**Records for processing:**
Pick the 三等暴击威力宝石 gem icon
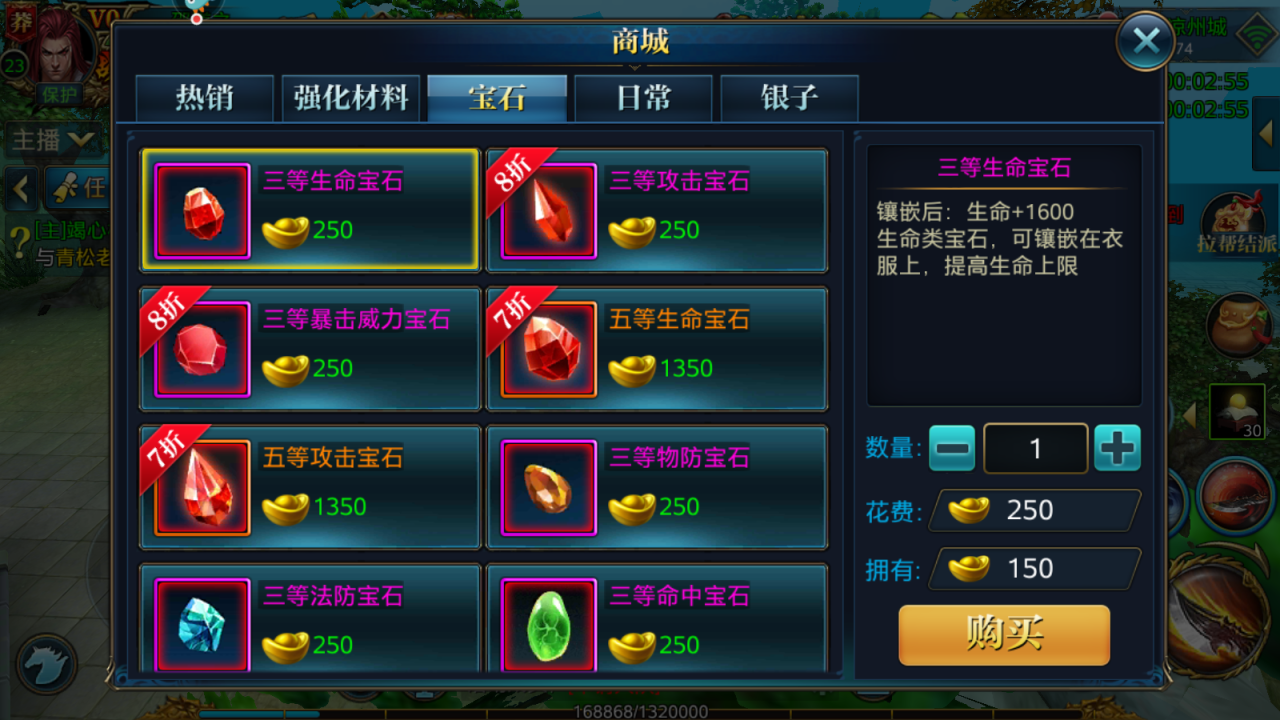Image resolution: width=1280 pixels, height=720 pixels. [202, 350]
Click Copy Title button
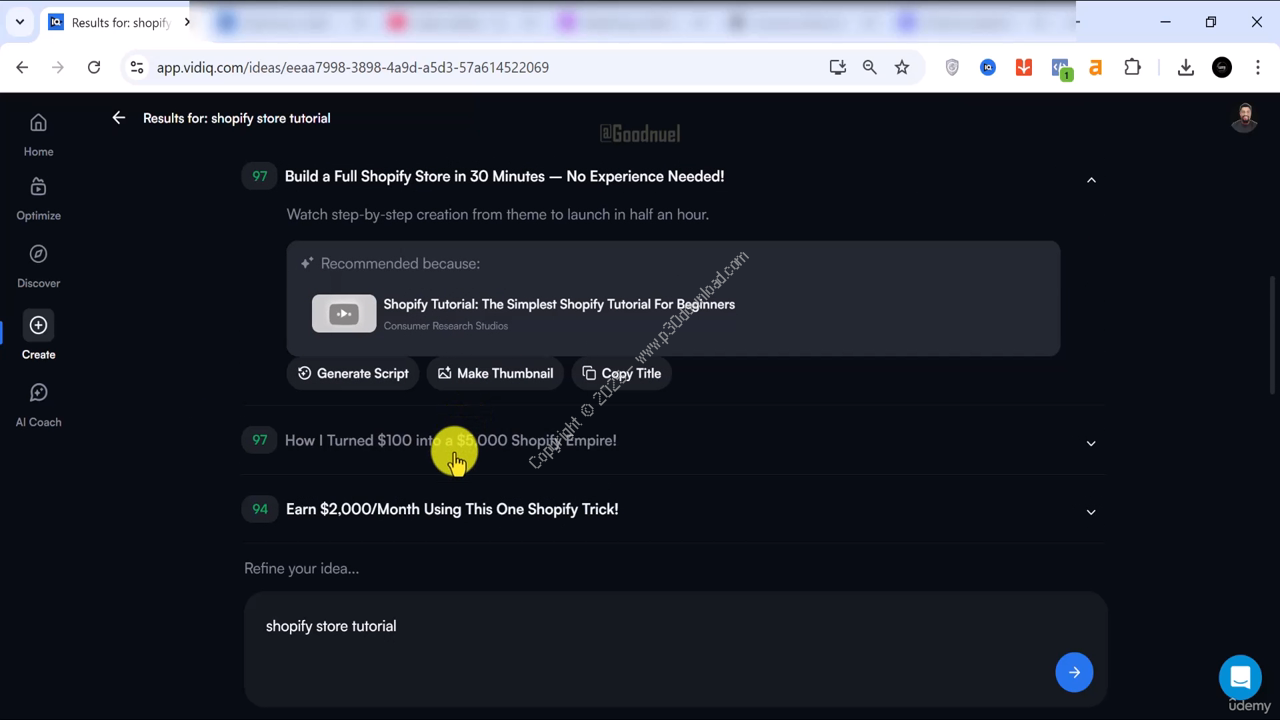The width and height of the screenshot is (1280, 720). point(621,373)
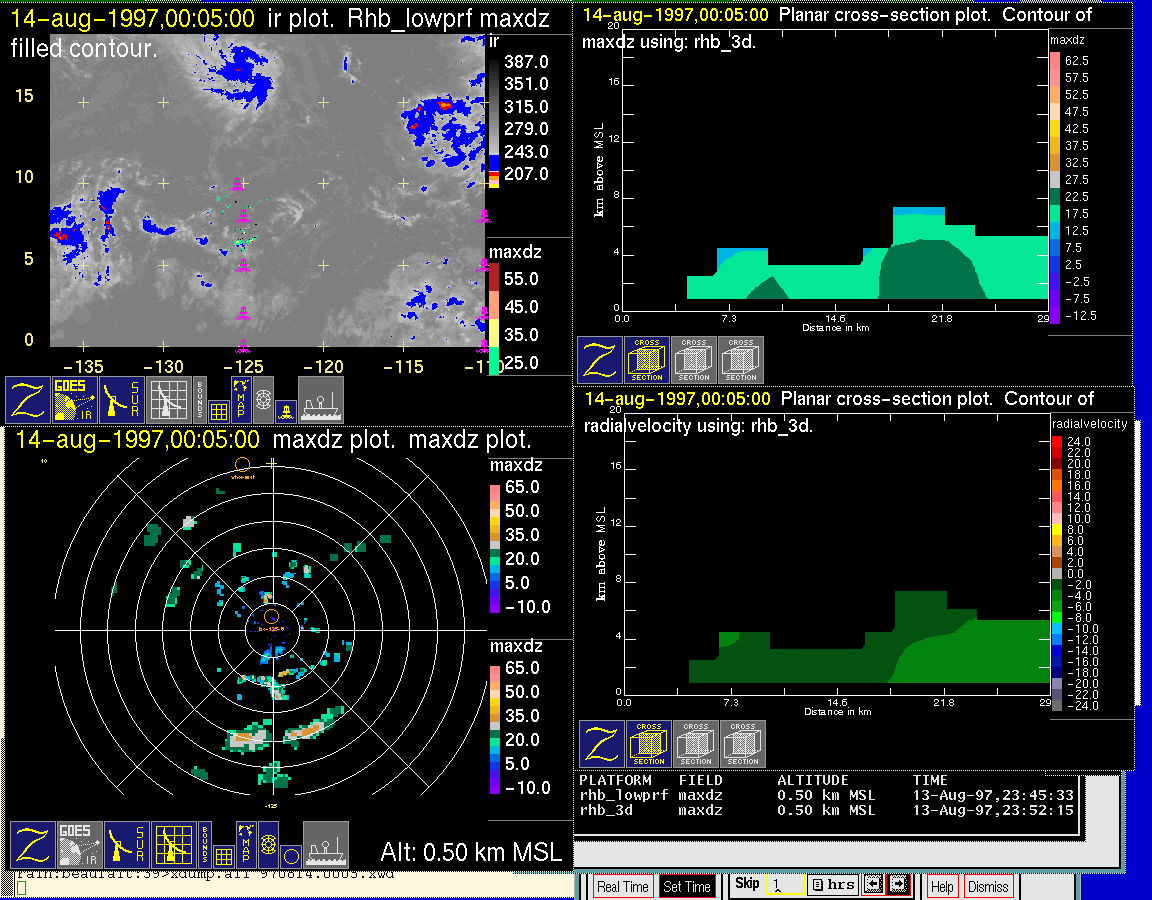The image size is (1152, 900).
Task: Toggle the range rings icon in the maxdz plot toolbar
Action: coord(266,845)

--

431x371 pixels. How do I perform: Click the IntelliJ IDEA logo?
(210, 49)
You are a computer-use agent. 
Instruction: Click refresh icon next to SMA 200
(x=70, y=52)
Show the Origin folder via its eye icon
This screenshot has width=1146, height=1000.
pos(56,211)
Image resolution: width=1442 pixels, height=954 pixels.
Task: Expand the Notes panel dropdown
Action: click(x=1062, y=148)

--

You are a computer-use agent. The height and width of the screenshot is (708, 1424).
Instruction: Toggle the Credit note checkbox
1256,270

**Work instruction:**
Search the data for the string "agent" and copy each line where it appears.

**Solution to the problem:**
You are a computer-use agent. 
You are a computer-use agent. The height and width of the screenshot is (708, 1424).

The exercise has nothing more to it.